EternalOptimist7 · 04/03/2021 18:35

RobotandPenguin did you talk to your parents about that woman when you were older & explain to them how their attitude affected you?

RuthW · 04/03/2021 18:36

I have never forgotten this!

I was going a whole year sponsored silence on the school hall when I was 12. Four mins before the end I got thrown out for talking, only I hadn't said a word, not even a whisper. It's just not something I would do and I was mortified.

RobotandPenguin · 05/03/2021 15:32

EternalOptimist No, I'm not very close to my parents these days. They are not the type of people to listen and apologise - hence not being close to them.

NoisyBrain · 06/03/2021 13:23

One I've hung onto is that I was desperate to go on the French exchange at school and my DPs said no, because they didn't want 'a stranger's child' living in our house for two weeks. Never mind that it would be an educational experience and it was my favourite subject. I was gutted. Then, when my younger DSis got to foreign exchange age, DPs offered her the chance to go - she didn't even have to ask. AND she turned it down the ungrateful mare !!
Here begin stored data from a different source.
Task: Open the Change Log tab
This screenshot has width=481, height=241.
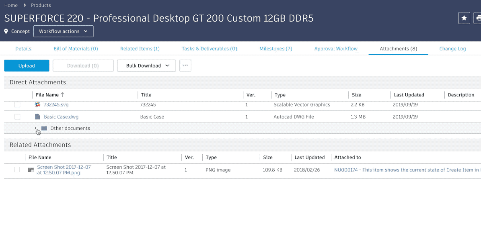Action: click(x=452, y=49)
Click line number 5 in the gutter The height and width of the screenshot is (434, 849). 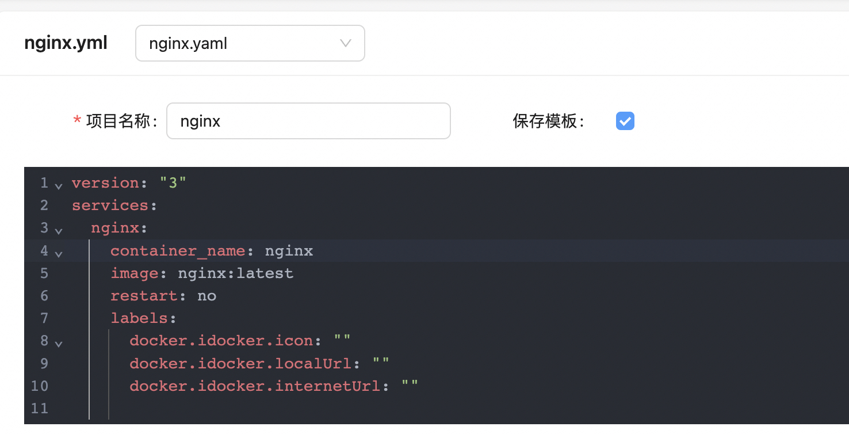[44, 273]
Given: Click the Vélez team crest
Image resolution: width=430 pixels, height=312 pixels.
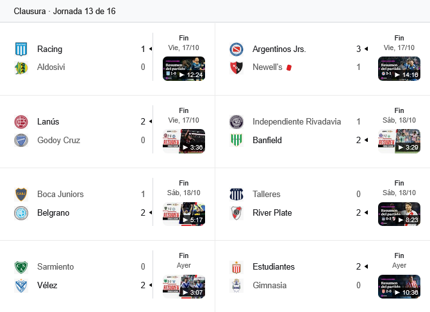Looking at the screenshot, I should 21,286.
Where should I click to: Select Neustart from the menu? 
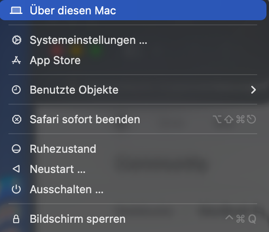tap(58, 169)
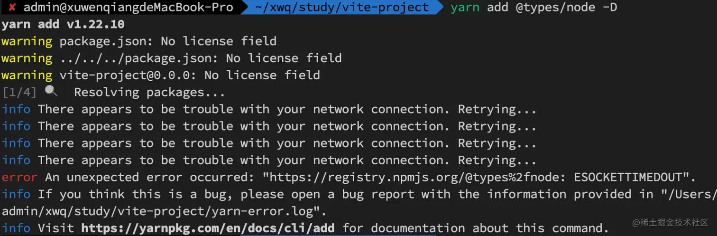This screenshot has width=717, height=236.
Task: Click the first yellow 'warning' label
Action: [x=27, y=41]
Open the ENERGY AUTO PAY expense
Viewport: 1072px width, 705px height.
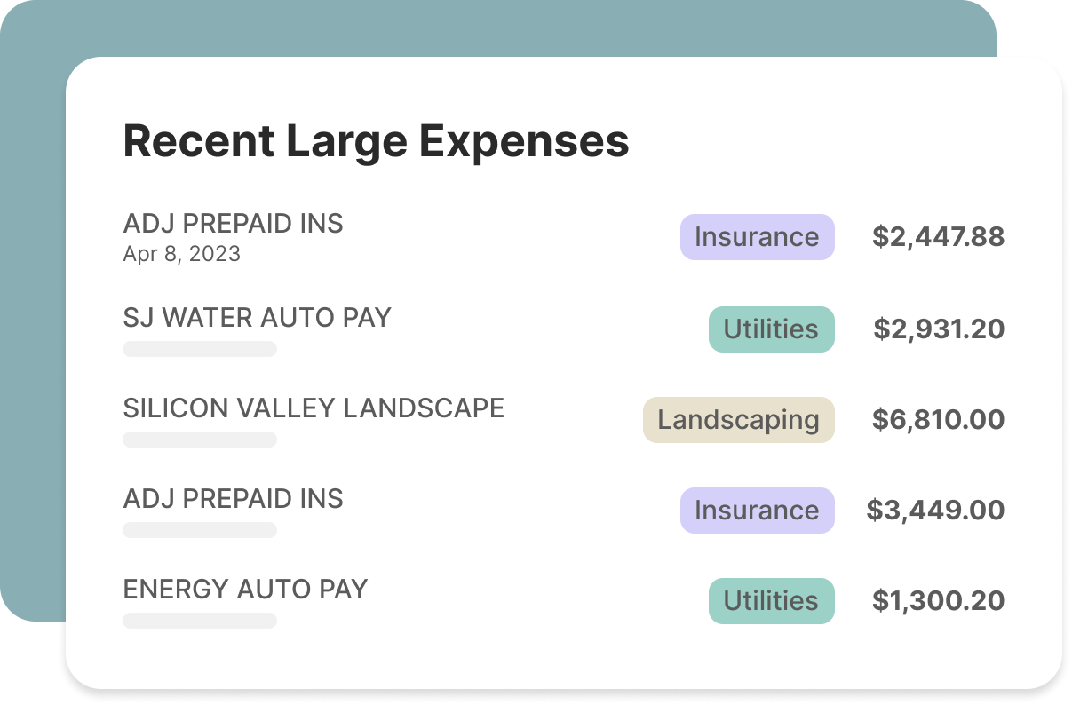pos(245,590)
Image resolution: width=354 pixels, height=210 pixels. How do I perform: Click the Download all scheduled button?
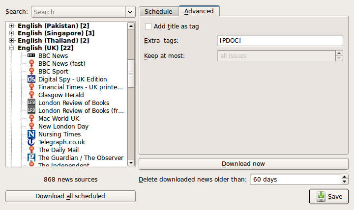tap(70, 196)
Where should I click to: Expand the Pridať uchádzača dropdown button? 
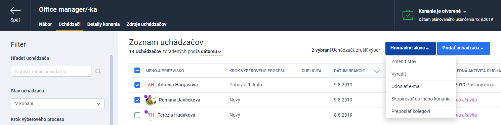(x=463, y=48)
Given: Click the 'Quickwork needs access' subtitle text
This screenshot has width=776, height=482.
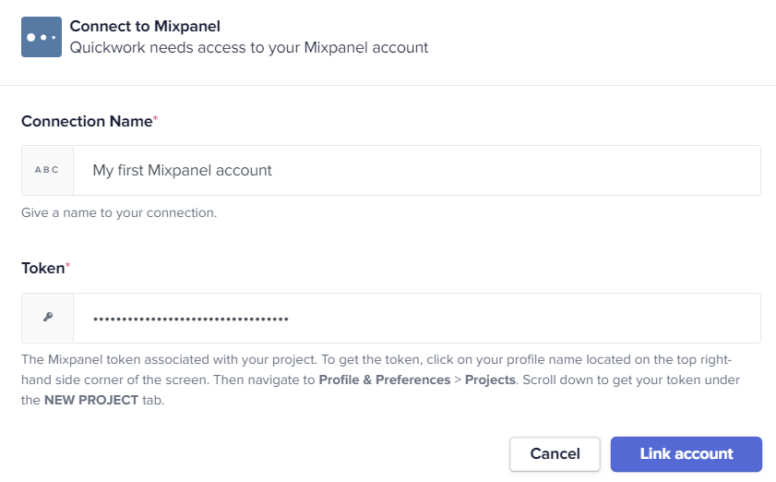Looking at the screenshot, I should tap(249, 48).
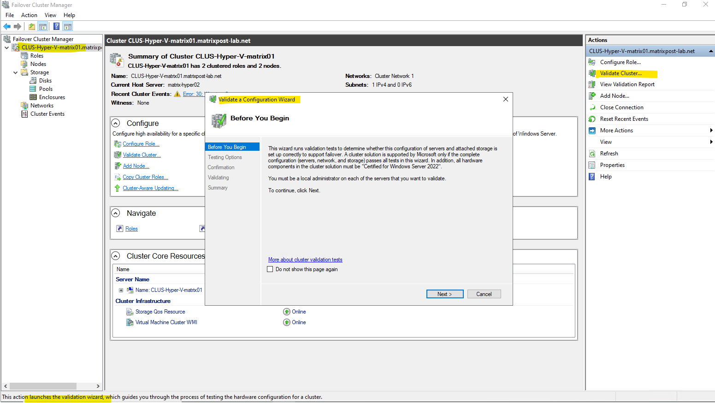Open More about cluster validation tests link

pyautogui.click(x=305, y=260)
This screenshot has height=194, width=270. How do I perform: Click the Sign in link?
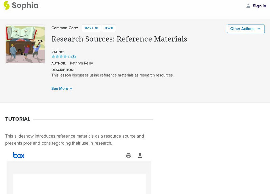(259, 6)
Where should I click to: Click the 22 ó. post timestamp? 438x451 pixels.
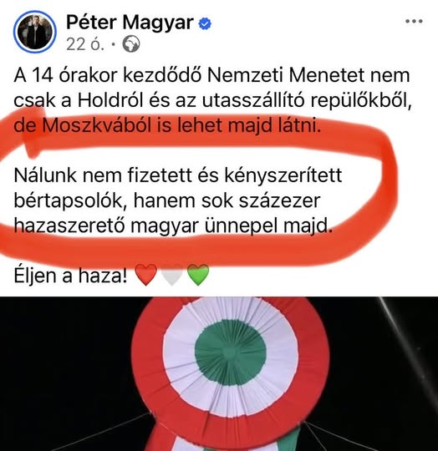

Also I remember begging and begging DPs to get a cat. Various reasons were given as to why we couldn't have one. Fair enough, not everyone wants the hassle. Yet when DSis asked a few years later when I'd gone to uni, they got a rescue cat.

Those two injustices are a bit 'first world problem' I know, but there was one which was very wrong. I was 8 or 9, and the school swimming gala was coming up. On one of the practice days I vaguely remember there was a coach taking us to the pool at two different time slots and I got confused about which time I was meant to go, so ended up missing the one I should have got on. It was an honest mistake, but my teacher went apeshit even though I tried to explain what had happened. I remember he was SO angry, his spit hitting my face as he yelled at me. He then grabbed me by the shirt and shook me so hard a button came off, slapped me across the back of my legs and left me sobbing outside the classroom. I was too terrified to tell anyone what had happened. I was a good girl who never got into trouble, so I thought I'd done something really awful, plus it was the 80s and corporal punishment was still allowed. The teacher in question was exposed as a paedophile years later and I believe he went to prison. Bastard.

52andblue · 06/03/2021 13:45

Primary School in a small (and old fashioned) seaside town. 1970's
My parents are POOR & I am illegitimate. Everyone knows both facts.
On the annual school trip to the local beauty spot my Mother forgets my packed lunch (relief, it would have been spam or jam sandwiches and water and I'd have been teased). My nice class teacher asks each other girl to choose 1 thing from her lunch she can spare until there is enough for a lunch for me. Someone gives me a fresh doughnut from the bakers shop from her lunch. I feel tearful and leave it until the end to eat as it's a real treat for me. The Head (who doesn't like me, I never found out why) reaches over and takes it and says: 'You need to learn there is no such thing as a free lunch' and eats in in front of me. I tried really hard not to cry but a tear slipped out and she seemed pleased. I was about 8. Nasty old witch.

TopBitchoftheWitches · 06/03/2021 13:51

I have one, teacher said I got a maths question wrong. I knew I hadn't. I was aged about 6 or 7 at the time and she belittled me so much. The next day i went in and did the calculation the same way as the day before and it was correct.

I have never forgotten that and how that teacher made me feel.

Liverbird77 · 06/03/2021 14:18

@52andblue that story makes me tearful. What a nasty old cow! Some people shouldn't be allowed near children.